--- BEGIN Text excerpt ---

There is one exception to this approach. We introduced a circuit-breaker for all calls going to SAP BTP services like XSUAA and the destination service. The circuit breaker is enabled by default to protect the services and you can disable it via the enableCircuitBreaker option on the execute() methods.


This is usually not a resilience topic, but could help to improve the stability of your application. The idea behind a cache is to reduce the load caused by expensive requests. Expensive means, for example, that you need to do a lot of computation (RAM, CPU, disk I/O) or many calls to external systems. Instead of doing the work every time, the method response is stored in the cache after the first execution and taken from there afterwards. Assume a load issue where requests time out, because too many requests are sent to the system. In such a case, a cache could reduce the number of calls and therefore improve resilience.

The introduction of a cache is most effective in the following cases:

  • The execution of a method consumes a lot of resources
  • The method is a pure function, meaning the function arguments contain all the information and no hidden state affects the result of the function
  • The function is invoked multiple times for the same arguments or context
  • The system behind the cache has known downtime or limited availability mitigated by the cache

Typically, a cache implementation has an interface like this:

interface Cache<T> {
get: (key: string) => T;
set: (key: string, value: T, expires: TimeStamp) => void;
clear: () => void;

It provides methods to get, set, and clear the cached entries. The key represents the arguments passed to your cached method. It is used to set and get a value from the cache.


If your cached method relies on authentication/authorization like an HTTP call, be sure your cache preserves user isolation. This means that the cache key must include the user making the request. Also, ensure that it is not possible to manipulate the cache key generation to retrieve results related to other users. The same rules apply if you create a multi-tenant application with respect to tenant isolation.

Note that the opossum circuit-breaker also provides a cache option.


In electronics, a circuit breaker is a safety device that prevents your wires from melting in case of too much power consumption. In software development, the circuit-breaker does not protect actual wires from melting but resources from overloading while helping them recover. You should include a circuit-breaker if:

  • The resource is essential in your infrastructure and should be protected.
  • The resource reacts poorly to heavy load.
  • Your application creates a high number of requests.

Circuit-breakers are typically used for HTTP requests and behave in the following way:

  • The circuit-breaker monitors the HTTP requests and tracks failing and successful requests.
  • The circuit-breaker calculates an average percentage of failing requests.
  • If this average is above some threshold, the breaker opens.

--- END Text excerpt ---
--- BEGIN Information shown ---

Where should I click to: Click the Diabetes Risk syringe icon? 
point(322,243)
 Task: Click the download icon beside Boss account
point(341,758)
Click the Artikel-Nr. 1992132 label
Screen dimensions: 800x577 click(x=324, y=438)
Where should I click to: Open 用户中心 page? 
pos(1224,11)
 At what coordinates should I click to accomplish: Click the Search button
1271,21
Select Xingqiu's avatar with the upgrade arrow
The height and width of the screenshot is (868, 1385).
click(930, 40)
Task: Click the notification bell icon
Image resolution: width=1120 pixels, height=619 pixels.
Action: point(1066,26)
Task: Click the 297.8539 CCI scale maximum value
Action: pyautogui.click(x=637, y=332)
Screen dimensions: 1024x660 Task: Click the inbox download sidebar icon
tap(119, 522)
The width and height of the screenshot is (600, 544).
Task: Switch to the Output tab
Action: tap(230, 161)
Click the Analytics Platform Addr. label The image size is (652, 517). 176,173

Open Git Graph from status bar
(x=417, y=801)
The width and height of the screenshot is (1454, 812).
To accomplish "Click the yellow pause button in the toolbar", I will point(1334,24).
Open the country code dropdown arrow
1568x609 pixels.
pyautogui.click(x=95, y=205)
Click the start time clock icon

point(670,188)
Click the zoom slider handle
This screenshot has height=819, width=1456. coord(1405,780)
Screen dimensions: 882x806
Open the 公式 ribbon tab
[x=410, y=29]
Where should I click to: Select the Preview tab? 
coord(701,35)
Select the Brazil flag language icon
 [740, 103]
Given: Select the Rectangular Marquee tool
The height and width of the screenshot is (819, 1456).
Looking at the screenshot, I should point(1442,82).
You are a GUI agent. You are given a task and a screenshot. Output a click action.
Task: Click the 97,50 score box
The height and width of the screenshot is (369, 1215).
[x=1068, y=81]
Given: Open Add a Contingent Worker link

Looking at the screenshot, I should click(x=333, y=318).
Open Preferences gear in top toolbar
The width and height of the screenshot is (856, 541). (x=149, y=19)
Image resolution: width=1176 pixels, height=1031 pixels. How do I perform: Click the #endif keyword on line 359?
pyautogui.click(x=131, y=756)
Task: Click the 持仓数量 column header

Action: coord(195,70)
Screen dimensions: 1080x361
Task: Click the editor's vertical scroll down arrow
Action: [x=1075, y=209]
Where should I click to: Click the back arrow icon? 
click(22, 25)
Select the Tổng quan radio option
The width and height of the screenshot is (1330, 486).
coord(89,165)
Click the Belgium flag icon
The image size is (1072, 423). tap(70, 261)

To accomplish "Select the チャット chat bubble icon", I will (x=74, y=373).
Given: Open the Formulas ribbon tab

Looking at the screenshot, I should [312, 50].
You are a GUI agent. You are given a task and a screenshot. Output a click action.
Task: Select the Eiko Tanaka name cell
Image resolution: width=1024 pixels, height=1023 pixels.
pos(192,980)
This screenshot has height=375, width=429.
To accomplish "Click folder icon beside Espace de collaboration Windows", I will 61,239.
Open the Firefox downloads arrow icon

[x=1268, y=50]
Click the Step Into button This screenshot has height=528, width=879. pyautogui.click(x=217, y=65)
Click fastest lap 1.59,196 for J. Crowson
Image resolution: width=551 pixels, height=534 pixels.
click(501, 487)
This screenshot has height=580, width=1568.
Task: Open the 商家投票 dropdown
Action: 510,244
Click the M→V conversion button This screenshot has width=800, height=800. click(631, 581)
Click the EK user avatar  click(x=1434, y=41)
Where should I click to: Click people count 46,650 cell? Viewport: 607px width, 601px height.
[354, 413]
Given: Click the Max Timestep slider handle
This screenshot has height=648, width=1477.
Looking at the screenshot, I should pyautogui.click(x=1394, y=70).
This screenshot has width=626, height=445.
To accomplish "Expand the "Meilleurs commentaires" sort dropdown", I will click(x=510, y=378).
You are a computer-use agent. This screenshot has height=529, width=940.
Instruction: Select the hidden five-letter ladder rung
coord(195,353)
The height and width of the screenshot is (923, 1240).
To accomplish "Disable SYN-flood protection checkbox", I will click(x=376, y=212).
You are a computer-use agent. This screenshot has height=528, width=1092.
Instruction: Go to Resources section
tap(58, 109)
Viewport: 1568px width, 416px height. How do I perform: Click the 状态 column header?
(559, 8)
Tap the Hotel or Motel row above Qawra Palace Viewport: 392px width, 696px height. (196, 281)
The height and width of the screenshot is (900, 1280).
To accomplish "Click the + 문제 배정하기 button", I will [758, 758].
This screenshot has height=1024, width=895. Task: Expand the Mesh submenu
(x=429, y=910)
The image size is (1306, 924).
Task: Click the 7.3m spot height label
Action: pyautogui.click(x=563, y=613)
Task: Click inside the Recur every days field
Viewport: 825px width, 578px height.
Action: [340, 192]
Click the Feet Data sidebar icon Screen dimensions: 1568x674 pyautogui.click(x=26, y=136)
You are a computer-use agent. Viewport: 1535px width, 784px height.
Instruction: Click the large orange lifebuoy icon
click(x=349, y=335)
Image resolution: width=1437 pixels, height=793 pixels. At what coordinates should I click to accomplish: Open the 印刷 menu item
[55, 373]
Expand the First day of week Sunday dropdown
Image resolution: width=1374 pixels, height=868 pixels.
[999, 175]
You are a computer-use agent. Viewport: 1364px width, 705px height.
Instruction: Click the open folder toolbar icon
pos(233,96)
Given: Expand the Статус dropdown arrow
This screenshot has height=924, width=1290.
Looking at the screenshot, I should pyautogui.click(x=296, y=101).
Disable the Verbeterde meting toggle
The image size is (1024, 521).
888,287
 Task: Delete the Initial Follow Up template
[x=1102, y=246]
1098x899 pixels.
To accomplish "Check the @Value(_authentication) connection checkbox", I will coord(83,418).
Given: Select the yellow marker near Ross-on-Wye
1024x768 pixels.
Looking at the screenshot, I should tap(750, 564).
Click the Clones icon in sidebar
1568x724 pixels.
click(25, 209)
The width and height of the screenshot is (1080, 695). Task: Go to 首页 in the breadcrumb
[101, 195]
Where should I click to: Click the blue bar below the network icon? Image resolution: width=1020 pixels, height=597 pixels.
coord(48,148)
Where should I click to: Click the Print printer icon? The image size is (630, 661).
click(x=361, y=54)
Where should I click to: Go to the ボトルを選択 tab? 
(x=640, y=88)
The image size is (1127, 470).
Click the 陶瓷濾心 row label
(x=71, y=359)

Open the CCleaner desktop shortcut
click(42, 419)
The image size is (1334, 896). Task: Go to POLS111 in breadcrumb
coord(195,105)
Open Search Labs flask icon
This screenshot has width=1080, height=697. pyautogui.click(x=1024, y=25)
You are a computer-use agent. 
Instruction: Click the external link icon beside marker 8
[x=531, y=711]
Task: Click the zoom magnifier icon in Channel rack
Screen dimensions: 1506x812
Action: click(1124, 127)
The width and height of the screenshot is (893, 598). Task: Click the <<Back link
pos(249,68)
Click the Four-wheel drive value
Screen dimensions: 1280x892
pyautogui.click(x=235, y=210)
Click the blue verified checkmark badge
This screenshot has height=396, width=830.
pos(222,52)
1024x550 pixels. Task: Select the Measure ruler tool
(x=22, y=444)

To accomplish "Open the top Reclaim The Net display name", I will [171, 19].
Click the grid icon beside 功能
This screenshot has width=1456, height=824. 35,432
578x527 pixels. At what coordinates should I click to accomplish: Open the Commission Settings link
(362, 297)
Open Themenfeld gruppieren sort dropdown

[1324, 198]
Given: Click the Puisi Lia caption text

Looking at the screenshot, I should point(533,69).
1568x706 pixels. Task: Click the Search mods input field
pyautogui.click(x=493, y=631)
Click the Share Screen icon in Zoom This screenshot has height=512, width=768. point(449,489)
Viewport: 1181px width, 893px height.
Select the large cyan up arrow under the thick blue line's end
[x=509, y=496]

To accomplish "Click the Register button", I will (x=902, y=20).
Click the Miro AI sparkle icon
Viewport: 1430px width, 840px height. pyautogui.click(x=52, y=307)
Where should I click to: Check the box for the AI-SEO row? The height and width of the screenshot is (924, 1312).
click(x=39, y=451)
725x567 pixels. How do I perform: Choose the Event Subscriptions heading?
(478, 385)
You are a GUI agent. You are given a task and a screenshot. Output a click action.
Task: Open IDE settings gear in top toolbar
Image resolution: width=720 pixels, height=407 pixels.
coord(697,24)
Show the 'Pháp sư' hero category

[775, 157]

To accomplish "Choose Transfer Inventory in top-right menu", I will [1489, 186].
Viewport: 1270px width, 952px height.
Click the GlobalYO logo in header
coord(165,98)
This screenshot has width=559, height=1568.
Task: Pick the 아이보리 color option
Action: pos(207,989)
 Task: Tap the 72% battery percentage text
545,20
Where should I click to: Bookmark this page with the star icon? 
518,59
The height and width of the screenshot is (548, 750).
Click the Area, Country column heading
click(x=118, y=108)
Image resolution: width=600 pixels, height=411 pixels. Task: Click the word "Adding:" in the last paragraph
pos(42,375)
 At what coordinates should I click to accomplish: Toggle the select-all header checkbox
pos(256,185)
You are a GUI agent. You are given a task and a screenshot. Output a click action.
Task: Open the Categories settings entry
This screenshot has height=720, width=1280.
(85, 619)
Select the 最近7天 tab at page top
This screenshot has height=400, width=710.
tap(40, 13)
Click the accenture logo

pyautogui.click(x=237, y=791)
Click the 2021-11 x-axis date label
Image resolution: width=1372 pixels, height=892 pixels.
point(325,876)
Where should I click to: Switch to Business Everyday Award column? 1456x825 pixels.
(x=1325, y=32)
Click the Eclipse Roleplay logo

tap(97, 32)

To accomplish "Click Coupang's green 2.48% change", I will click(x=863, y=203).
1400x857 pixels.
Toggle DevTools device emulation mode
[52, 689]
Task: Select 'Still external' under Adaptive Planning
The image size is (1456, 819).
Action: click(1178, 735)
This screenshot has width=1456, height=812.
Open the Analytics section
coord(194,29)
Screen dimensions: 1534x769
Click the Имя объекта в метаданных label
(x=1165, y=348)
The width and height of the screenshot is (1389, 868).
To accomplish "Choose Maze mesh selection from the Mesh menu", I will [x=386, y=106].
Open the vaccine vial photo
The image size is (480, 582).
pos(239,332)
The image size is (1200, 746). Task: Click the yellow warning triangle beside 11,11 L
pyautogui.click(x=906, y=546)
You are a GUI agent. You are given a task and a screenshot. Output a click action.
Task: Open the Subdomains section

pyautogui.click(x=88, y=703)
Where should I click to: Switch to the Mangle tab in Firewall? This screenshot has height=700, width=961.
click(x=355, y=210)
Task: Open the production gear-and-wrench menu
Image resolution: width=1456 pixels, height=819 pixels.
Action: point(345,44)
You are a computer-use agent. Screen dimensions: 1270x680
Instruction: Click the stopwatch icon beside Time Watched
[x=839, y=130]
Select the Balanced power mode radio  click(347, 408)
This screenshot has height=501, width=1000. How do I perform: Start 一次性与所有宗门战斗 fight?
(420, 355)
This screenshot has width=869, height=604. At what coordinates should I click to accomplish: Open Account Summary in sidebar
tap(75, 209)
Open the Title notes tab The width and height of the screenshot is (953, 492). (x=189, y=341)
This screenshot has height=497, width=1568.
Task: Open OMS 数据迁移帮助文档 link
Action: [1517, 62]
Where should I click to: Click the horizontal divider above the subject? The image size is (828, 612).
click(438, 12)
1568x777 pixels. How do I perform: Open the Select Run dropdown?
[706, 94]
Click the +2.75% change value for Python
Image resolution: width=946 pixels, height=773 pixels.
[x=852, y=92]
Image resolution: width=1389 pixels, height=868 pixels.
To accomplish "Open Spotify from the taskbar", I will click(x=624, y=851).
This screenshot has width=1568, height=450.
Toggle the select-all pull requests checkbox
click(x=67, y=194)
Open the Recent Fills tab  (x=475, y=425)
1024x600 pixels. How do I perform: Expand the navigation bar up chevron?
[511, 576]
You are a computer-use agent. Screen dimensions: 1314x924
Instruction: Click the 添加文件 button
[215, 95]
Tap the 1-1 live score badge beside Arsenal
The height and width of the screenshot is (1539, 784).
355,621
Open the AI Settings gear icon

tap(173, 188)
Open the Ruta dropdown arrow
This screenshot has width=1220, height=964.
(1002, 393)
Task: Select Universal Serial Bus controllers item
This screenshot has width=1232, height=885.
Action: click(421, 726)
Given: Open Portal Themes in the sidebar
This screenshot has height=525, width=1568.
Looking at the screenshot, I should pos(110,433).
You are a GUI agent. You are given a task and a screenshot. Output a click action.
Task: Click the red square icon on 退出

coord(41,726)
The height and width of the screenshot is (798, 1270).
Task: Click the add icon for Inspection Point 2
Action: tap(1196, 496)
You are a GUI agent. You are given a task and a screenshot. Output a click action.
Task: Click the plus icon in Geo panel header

--- END Information shown ---

Complete the following:
1 > Why, according to the caching and circuit-breaker text, must the cache key include the user making the request? Answer in one to three sentences.
2 > Decide whether each statement agrees with the caching and circuit-breaker text. Answer yes or no for each, quoting the deciding words.
(a) The circuit breaker for calls to SAP BTP services is disabled by default.
(b) A cache is most effective when a function is invoked multiple times for the same arguments.
(c) The opossum circuit-breaker offers a cache option.
3 > Please carry on the caching and circuit-breaker text from the point where it stops.

Answers per task:
1 > When a cached method relies on authentication or authorization, such as an HTTP call, the cache has to preserve user isolation. Including the requesting user in the cache key provides that isolation, so that results related to other users cannot be retrieved.

2 >
(a) No: "The circuit breaker is enabled by default to protect the services"
(b) Yes: "The function is invoked multiple times for the same arguments or context"
(c) Yes: "Note that the opossum circuit-breaker also provides a cache option."

3 >
  • From this moment on, requests are immediately blocked and not executed. This prevents the system from getting too many requests if it is in an unhealthy state.
  • After a reset time the breaker closes and requests can reach the target system again.

Many circuit breakers do not go into a completely closed state but go into a half-open state. In this state, every failing request will directly cause the breaker to open again. The reason for this is, that you do not overburden systems in the recovery phase.

Typical parameters to configure a circuit-breaker are:

  • "failure threshold": Failure rate above which the circuit-breaker will open.
  • "reset timeout": The time after which the circuit-breaker will close.
  • Fallback: Some alternative actions you want to perform when the breaker is open.
  • Options to calculate the failure rate.

You can find an example using the opossum circuit-breaker here.


Another approach to add resilience to your application is to retry failed requests. For retries, there are libraries available like async-retry which make every asynchronous function perform some retries if they do not resolve. However, this pattern needs to be used with caution, because it is often mitigating a problem that should be solved properly. Also, if something fails consistently, it does not help to press the same button multiple times. You should consider some rules for implementing retries:

  • The error should be the exception, not the default.
  • The error should happen randomly so a second call has a high likelihood of giving something.
  • The source of the error is out of your domain to fix.
  • Consistent errors should not trigger a retry. For example, an HTTP request failing with 401 should not trigger a retry because the user is simply unauthorized.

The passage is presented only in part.